Docm is a new file extension in Word 2007. It is a close cousin to the docx file, but what does the “M” stand for? And why are security warnings popping up when when I try to open the file?
The “M” stands for macro. A macro is a program that is embedded in a Word file used to automate repetitive tasks. In Word 2007-2013, any file that contains a macro must be saved with this file extension.
You can still save a document that contains a macro as a docx file, but the macro will not be saved with the document.
There are security reasons why Microsoft created the new file extension. A macro is a piece of Visual Basic (VB) programming code that is embedded in the file. This programming code runs a script…which also means if it contains a virus, you allow the virus program to run on your computer.
The new extension alerts you that there is potentially harmful code contained in the document so you can take security precautions when opening it.
This article explains how to:
- open Word macro-enabled files
- change Trust Center settings to enable macros
- enable a macro that has been disabled
If you do not own Word (or you own a previous version of Word) and cannot open a macro-enabled file, see the Word Tip How to Open docx Files without Word 2007.
Open a docm file the same way you open any Word file, double-click on the file name or the file icon and the file will open.
Even if you use Word 2007, you may have to change some program settings to use a Microsoft Word macro-enabled document.
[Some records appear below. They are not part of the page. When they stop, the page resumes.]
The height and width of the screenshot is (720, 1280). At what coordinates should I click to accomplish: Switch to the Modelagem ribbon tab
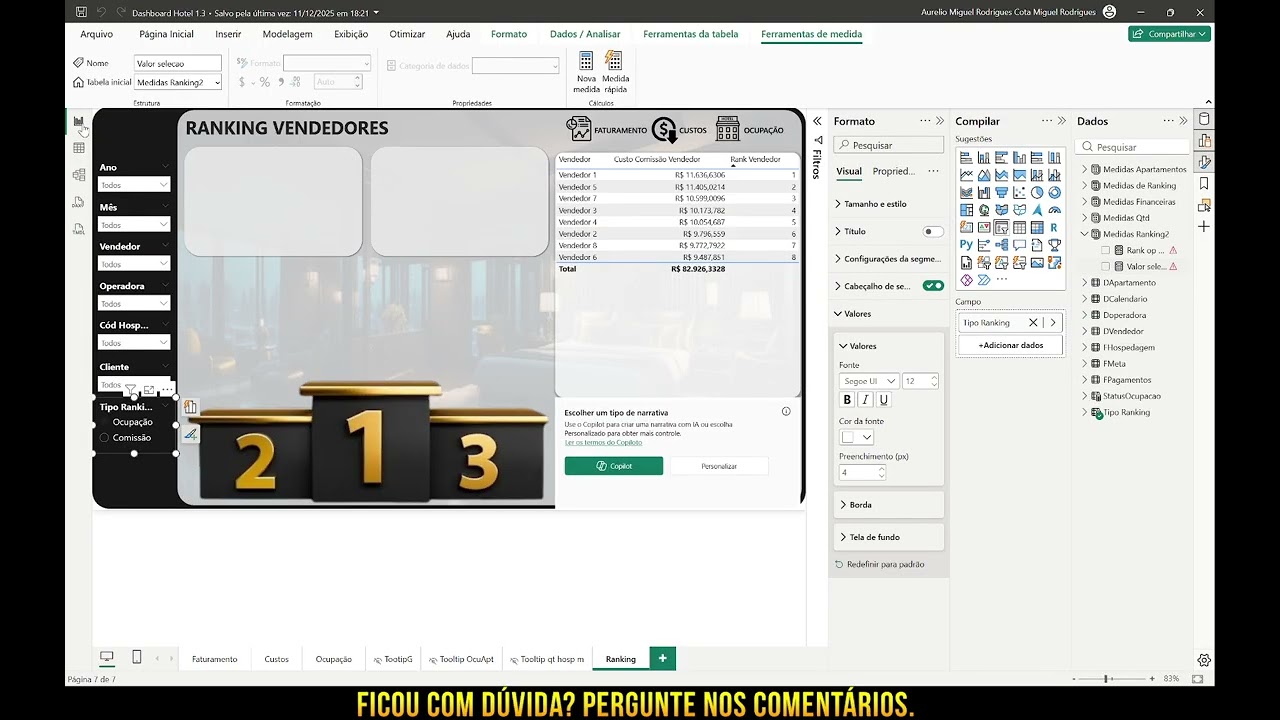pos(287,33)
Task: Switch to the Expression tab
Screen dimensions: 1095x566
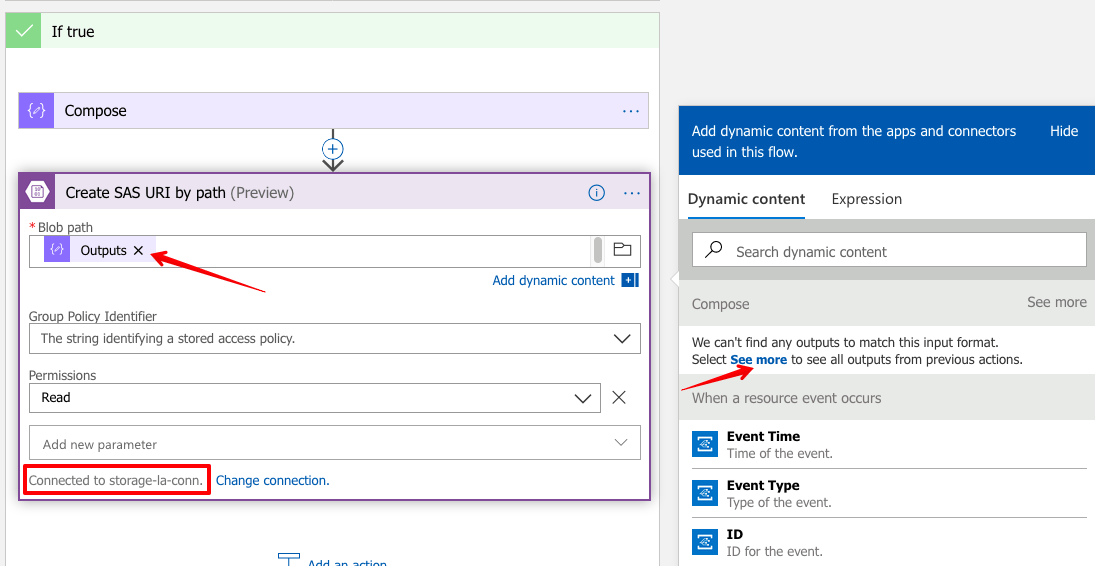Action: [866, 199]
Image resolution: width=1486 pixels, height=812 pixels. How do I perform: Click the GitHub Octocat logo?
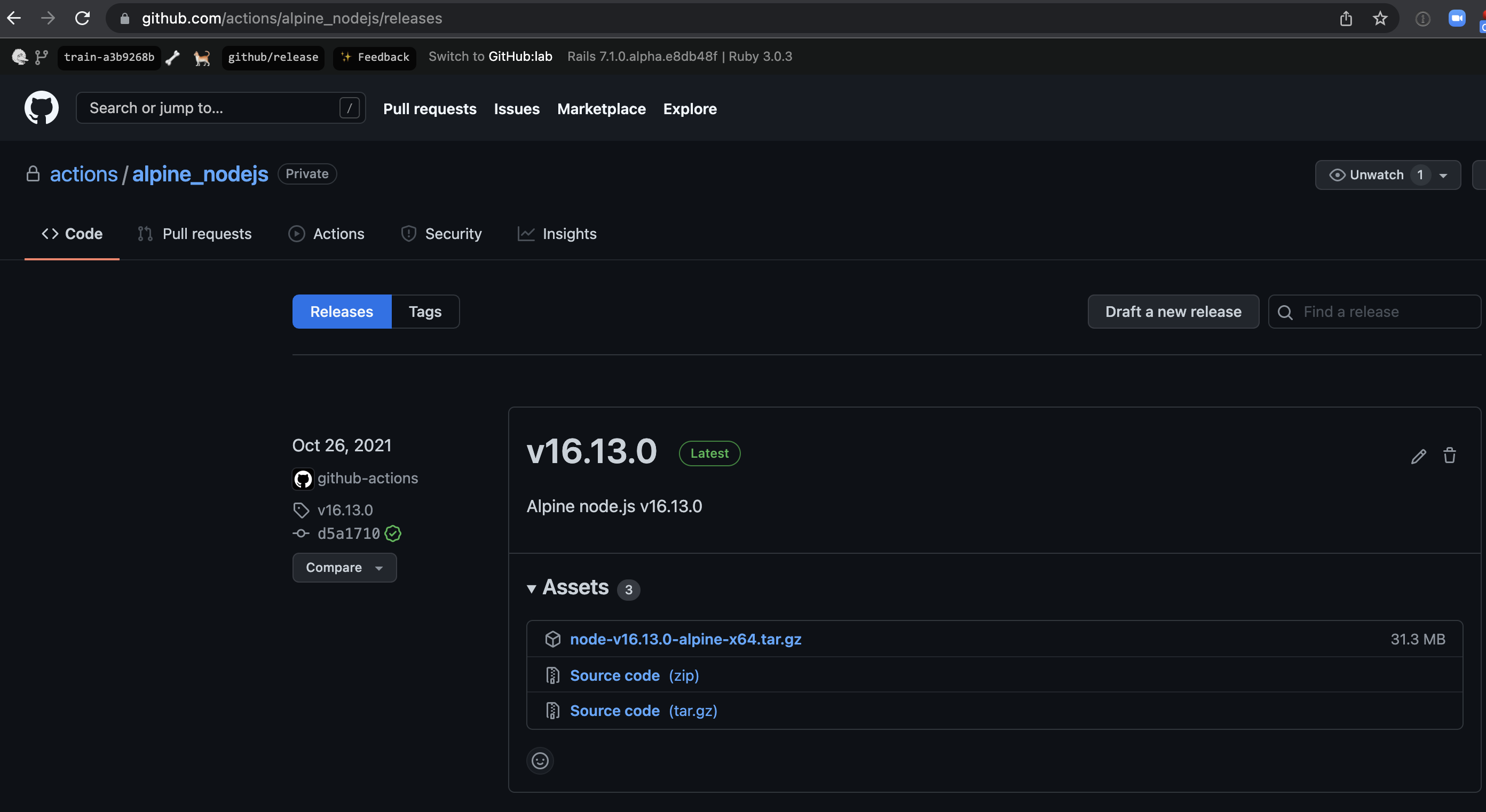tap(42, 108)
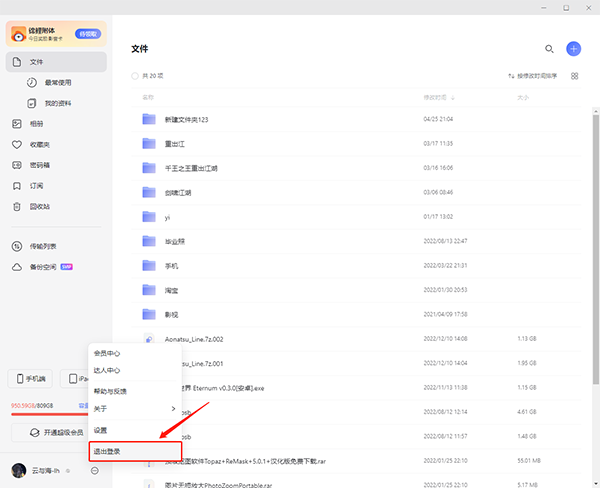Click the blue plus upload button
This screenshot has height=488, width=600.
[573, 49]
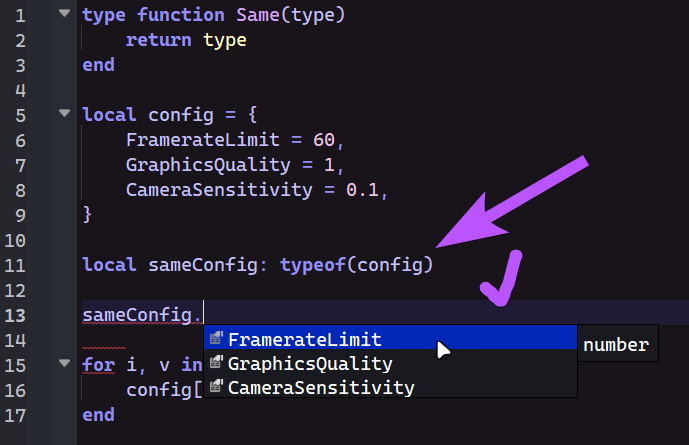Pick the CameraSensitivity autocomplete suggestion
This screenshot has width=689, height=445.
click(x=321, y=387)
Overall security settings are changed in the Trust Center.
If you are using Word 2007, but cannot run a macro in a macro-enabled file, check your document security settings. Here is how to access the Trust Center and view or change the settings:
- Click the Office Button.
- Click Word Options.
- In the Word Options dialogue box, select Trust Center.
- Under Microsoft Office Word Trust Center, click Trust Center Settings.
- Select Macro Settings.
- Choose the appropriate security settings for your working environment.
As you can see from the screenshot, I selected Disable all macros with notification. This disables macros in any documents I open unless they are located in a trusted location.
Trusted location settings can be changed by selecting Trusted Locations in the Trust Center.
If you never expect to open documents that contain macros and want the highest document security settings enabled, select either Disable all macros without notification or Disable all macros except digitally signed macros.
I do not recommend selecting Enable all macros unless you know you are in a closed and secure computing environment, which is not likely.
If you open a document that violates your Trust Center rules, such as a document from an unknown source or one which is not located in a trusted location, the macro will be disabled and a security warning appears.
If you receive a macro-enabled file and you want to run the macro, you will have to enable it.
Follow these steps to enable the macro:
- Before opening the file, scan it with your anti-virus program to make sure the macro does not contain a virus.
- Open the file.
- On the Security Warning bar, click Options.
- Select Enable this content.
- Click OK.
You can now run the macros that are contained in the file.